* _ASSIGNMENT_
Every line with the word "Given" in it should be extracted from the data that follows.

* _EXERCISE INPUT_
********

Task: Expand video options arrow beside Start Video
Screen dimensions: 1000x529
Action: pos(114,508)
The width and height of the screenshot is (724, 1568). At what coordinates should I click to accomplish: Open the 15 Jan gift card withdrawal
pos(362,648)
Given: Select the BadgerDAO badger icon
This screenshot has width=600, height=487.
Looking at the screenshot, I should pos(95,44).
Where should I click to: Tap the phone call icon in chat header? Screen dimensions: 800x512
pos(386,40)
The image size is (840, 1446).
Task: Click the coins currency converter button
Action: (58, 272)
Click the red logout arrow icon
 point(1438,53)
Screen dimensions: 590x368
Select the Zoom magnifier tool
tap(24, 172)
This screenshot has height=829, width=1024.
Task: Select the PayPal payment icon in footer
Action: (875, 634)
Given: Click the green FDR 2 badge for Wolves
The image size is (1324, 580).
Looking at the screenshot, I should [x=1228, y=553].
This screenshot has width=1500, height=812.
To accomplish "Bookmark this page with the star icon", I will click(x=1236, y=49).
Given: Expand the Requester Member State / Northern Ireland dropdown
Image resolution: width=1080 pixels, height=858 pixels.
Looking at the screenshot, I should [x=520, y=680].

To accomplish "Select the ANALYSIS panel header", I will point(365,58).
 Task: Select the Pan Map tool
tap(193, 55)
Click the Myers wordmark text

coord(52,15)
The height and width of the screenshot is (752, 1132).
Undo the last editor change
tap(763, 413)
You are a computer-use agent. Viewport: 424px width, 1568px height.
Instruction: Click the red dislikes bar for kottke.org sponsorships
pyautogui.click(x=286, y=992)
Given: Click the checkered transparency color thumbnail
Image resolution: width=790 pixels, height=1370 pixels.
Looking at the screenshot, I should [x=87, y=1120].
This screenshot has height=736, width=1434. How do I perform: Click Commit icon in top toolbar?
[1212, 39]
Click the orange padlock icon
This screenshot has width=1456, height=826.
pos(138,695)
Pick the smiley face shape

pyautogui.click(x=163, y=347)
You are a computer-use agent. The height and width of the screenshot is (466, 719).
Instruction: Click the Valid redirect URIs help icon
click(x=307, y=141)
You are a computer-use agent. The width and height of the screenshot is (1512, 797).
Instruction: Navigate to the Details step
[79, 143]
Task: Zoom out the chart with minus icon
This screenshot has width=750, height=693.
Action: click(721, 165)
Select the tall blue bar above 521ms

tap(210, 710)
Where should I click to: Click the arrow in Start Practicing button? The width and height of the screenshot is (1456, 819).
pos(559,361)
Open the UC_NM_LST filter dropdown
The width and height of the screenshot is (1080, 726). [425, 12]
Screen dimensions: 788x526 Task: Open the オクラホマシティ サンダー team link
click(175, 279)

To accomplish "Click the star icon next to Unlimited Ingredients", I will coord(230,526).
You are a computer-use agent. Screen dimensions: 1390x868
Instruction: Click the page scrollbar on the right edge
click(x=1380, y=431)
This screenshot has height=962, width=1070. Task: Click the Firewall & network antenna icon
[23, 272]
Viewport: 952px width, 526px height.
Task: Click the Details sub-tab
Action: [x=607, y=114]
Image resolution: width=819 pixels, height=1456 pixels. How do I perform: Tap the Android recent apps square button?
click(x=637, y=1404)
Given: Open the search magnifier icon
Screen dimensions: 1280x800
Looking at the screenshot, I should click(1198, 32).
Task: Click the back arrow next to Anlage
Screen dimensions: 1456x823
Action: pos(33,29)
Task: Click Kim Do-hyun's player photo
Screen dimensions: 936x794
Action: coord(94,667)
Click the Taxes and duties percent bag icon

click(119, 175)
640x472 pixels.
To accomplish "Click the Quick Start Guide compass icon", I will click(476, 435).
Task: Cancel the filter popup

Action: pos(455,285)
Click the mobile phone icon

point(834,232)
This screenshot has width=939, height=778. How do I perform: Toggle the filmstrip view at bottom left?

********

* _RESPONSE_
Given: Select the BadgerDAO badger icon
Given: Click the green FDR 2 badge for Wolves
Given: Expand the Requester Member State / Northern Ireland dropdown
Given: Click the checkered transparency color thumbnail
Given: Open the search magnifier icon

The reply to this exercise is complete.